* Begin *
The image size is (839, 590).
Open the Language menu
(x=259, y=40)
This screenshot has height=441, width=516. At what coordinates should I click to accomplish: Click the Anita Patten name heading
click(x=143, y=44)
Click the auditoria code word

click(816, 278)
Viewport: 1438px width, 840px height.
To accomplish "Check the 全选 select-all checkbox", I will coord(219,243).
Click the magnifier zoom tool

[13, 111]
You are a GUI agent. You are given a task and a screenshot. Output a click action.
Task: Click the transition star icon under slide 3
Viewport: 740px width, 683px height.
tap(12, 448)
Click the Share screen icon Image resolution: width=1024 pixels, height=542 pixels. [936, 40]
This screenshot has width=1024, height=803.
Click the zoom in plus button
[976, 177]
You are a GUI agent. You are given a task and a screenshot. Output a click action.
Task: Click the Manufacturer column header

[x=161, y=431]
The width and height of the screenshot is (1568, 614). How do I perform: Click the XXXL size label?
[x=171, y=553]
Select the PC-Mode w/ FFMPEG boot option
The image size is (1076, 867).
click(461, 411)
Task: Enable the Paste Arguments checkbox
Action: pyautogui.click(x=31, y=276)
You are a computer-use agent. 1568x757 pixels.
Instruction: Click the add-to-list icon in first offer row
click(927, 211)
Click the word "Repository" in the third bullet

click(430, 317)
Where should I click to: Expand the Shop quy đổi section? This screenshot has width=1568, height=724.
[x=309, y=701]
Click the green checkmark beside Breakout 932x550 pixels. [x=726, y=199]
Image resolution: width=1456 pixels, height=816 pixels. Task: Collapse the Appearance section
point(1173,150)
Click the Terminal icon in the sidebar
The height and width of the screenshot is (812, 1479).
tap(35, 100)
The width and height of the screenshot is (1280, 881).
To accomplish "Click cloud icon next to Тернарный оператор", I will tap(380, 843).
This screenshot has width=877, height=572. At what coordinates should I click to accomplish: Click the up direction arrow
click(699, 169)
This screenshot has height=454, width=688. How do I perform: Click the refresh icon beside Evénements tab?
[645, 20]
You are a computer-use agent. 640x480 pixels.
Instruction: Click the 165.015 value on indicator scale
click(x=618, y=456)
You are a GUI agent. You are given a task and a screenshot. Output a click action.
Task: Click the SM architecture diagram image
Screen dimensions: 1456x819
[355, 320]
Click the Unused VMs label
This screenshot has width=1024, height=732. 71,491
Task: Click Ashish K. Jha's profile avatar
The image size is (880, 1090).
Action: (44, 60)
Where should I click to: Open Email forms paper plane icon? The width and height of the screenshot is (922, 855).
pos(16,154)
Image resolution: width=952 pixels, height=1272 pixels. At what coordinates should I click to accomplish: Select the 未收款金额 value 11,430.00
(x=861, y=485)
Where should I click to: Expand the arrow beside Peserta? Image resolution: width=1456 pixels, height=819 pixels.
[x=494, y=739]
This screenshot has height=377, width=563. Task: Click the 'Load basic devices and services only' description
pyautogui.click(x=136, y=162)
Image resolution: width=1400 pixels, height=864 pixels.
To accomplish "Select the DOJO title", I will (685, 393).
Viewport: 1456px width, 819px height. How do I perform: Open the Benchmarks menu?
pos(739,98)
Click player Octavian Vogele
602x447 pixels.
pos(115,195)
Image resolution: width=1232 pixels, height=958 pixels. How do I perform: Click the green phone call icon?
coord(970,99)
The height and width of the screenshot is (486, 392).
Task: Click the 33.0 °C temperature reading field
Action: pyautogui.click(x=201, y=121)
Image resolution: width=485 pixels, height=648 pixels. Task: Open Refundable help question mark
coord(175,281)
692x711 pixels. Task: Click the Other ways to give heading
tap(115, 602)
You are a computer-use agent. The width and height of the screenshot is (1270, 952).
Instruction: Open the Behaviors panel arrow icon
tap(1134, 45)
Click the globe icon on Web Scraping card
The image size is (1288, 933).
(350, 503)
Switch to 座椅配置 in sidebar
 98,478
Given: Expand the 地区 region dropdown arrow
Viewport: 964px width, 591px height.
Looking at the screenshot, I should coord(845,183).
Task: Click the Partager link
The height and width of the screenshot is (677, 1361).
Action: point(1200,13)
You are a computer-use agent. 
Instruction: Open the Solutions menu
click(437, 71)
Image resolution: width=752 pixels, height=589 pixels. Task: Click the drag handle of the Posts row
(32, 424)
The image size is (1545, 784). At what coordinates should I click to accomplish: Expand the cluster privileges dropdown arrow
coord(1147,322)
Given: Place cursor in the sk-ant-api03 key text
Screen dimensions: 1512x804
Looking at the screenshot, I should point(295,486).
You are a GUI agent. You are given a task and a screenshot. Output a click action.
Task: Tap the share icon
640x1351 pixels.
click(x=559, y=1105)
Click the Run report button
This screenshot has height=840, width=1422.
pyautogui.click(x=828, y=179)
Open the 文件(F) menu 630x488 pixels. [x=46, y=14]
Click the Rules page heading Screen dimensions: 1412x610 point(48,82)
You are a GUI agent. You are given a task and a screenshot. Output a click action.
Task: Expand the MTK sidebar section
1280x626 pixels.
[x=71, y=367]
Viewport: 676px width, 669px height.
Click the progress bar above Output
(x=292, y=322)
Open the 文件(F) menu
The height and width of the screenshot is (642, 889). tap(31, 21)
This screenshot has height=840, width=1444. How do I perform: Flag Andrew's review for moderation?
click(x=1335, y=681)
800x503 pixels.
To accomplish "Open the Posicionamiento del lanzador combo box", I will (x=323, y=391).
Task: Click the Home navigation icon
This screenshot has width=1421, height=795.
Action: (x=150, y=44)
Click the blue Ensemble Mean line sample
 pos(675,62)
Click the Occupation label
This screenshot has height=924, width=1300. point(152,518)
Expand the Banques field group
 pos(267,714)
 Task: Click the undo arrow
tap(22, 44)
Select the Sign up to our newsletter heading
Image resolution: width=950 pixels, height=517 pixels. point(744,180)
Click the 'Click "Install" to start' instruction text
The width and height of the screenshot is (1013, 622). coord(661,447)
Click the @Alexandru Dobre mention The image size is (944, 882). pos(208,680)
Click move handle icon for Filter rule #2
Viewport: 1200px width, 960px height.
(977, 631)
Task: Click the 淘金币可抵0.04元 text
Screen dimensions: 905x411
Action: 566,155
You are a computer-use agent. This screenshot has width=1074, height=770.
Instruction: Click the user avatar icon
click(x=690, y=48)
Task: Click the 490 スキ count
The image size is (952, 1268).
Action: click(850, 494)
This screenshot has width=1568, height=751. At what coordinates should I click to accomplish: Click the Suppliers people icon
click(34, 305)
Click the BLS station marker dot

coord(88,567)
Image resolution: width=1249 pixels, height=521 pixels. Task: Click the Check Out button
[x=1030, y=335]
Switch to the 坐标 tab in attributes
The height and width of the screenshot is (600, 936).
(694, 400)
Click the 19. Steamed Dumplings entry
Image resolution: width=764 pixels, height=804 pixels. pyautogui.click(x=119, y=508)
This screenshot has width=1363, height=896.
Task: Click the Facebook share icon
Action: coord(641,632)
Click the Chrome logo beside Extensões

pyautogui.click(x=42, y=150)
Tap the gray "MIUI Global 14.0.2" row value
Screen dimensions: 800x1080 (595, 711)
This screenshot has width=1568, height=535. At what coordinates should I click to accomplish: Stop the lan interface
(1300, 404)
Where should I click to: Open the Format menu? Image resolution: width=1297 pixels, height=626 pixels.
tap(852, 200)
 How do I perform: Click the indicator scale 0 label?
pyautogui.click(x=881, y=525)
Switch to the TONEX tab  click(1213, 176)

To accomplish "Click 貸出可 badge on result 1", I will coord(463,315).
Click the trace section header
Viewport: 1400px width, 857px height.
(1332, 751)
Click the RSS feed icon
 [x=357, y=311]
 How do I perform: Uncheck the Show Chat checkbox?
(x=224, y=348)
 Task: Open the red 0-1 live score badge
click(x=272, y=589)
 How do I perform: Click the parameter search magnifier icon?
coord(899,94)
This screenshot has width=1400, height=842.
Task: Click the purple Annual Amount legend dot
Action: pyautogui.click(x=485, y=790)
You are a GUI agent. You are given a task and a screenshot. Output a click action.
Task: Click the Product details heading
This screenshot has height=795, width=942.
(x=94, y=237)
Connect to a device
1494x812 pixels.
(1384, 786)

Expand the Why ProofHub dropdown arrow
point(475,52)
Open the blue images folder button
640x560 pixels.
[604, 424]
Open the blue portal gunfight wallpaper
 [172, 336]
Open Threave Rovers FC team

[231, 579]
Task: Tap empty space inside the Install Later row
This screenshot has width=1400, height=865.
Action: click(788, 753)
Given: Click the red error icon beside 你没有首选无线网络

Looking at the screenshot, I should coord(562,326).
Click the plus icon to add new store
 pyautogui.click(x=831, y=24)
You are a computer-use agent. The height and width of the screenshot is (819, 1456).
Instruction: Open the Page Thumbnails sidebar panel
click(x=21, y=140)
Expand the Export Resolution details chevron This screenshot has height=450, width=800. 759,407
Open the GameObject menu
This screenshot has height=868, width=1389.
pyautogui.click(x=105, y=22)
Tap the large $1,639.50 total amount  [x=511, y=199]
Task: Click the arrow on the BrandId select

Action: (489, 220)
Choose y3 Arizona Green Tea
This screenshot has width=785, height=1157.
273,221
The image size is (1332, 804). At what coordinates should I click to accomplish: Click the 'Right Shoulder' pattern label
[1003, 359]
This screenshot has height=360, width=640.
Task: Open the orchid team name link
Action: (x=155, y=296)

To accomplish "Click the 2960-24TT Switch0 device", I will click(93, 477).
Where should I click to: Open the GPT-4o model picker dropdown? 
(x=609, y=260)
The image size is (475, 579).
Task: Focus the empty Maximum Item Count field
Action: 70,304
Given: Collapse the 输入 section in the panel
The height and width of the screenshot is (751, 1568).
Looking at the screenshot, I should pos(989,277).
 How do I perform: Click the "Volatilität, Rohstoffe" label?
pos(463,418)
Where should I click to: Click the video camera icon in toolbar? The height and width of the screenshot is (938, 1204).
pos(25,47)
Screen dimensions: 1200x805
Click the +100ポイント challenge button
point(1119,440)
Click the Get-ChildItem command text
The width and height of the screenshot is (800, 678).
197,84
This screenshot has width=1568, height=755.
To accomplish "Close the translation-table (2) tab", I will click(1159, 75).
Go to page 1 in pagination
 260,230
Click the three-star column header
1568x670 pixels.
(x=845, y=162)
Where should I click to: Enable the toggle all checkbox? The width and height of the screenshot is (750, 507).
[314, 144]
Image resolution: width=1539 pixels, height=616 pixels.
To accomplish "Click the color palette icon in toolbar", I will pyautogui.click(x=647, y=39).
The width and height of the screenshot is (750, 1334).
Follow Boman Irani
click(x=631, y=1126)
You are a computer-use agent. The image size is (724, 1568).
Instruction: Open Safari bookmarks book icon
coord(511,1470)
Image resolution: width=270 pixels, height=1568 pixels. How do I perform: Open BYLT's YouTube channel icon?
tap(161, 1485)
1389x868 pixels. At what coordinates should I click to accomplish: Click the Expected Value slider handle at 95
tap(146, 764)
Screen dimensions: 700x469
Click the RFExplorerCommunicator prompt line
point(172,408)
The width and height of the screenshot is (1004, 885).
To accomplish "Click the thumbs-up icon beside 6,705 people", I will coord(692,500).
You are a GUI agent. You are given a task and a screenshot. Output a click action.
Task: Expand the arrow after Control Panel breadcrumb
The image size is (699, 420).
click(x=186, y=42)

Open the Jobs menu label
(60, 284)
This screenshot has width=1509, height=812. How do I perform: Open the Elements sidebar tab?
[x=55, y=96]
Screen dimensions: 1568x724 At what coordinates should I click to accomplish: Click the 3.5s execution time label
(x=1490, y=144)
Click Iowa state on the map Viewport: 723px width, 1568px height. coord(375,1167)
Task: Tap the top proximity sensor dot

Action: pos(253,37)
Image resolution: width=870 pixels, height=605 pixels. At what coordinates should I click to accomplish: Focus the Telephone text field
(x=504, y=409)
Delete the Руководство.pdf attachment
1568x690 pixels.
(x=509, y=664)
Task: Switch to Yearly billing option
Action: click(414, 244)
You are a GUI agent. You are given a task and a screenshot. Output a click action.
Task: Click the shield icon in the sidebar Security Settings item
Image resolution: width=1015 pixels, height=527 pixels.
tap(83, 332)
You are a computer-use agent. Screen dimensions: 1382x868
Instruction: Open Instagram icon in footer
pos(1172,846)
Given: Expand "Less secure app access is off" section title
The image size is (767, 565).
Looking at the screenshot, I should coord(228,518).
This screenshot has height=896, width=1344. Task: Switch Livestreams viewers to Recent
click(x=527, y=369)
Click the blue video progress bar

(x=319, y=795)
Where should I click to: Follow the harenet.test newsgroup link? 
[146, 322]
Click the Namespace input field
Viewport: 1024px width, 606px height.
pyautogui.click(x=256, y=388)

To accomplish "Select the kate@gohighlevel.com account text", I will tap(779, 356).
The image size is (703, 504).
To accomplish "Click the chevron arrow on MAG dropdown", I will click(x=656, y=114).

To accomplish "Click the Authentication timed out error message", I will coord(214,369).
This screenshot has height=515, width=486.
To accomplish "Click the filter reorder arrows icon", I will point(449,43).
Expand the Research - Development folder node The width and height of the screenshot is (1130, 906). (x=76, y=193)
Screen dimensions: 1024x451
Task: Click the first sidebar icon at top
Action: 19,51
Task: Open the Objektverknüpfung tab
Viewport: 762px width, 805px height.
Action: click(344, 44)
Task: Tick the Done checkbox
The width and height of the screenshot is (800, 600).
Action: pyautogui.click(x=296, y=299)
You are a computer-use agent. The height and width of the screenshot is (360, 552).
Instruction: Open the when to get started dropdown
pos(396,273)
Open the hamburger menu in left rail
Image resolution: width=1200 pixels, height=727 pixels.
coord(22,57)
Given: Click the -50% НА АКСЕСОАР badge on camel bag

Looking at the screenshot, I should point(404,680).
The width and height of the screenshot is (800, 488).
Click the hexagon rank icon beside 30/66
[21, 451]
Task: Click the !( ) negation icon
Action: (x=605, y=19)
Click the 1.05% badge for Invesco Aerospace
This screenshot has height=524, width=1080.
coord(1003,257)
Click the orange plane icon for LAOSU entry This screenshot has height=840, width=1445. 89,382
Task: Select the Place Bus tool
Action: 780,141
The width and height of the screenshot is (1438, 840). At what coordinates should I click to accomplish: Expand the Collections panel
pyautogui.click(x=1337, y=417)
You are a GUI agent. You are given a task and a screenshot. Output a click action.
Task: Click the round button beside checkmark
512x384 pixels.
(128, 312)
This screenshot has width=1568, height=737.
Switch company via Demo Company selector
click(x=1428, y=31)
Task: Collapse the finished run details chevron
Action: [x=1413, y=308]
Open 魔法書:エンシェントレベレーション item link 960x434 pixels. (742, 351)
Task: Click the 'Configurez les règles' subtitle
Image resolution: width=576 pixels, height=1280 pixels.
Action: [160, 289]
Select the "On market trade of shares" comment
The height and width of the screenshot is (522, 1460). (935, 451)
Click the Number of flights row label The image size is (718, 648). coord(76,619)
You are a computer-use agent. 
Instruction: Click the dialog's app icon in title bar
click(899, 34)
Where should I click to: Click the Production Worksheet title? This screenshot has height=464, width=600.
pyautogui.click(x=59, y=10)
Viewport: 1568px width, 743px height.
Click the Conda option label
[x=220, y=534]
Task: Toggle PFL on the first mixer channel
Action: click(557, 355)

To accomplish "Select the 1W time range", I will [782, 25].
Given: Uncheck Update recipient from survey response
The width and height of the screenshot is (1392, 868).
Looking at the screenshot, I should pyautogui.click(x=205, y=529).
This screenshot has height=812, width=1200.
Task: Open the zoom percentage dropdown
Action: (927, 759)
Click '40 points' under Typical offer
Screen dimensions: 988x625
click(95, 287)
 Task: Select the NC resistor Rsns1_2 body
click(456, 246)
* End *
• Task directions: Can you reproduce everything in the data from the line containing "Task: Click the arrow on the BrandId select" down to the line containing "Action: (x=155, y=296)", both of those lines included, without changing anything?

• Output of the exercise:
Task: Click the arrow on the BrandId select

Action: (489, 220)
Choose y3 Arizona Green Tea
This screenshot has width=785, height=1157.
273,221
The image size is (1332, 804). At what coordinates should I click to accomplish: Click the 'Right Shoulder' pattern label
[1003, 359]
This screenshot has height=360, width=640.
Task: Open the orchid team name link
Action: (x=155, y=296)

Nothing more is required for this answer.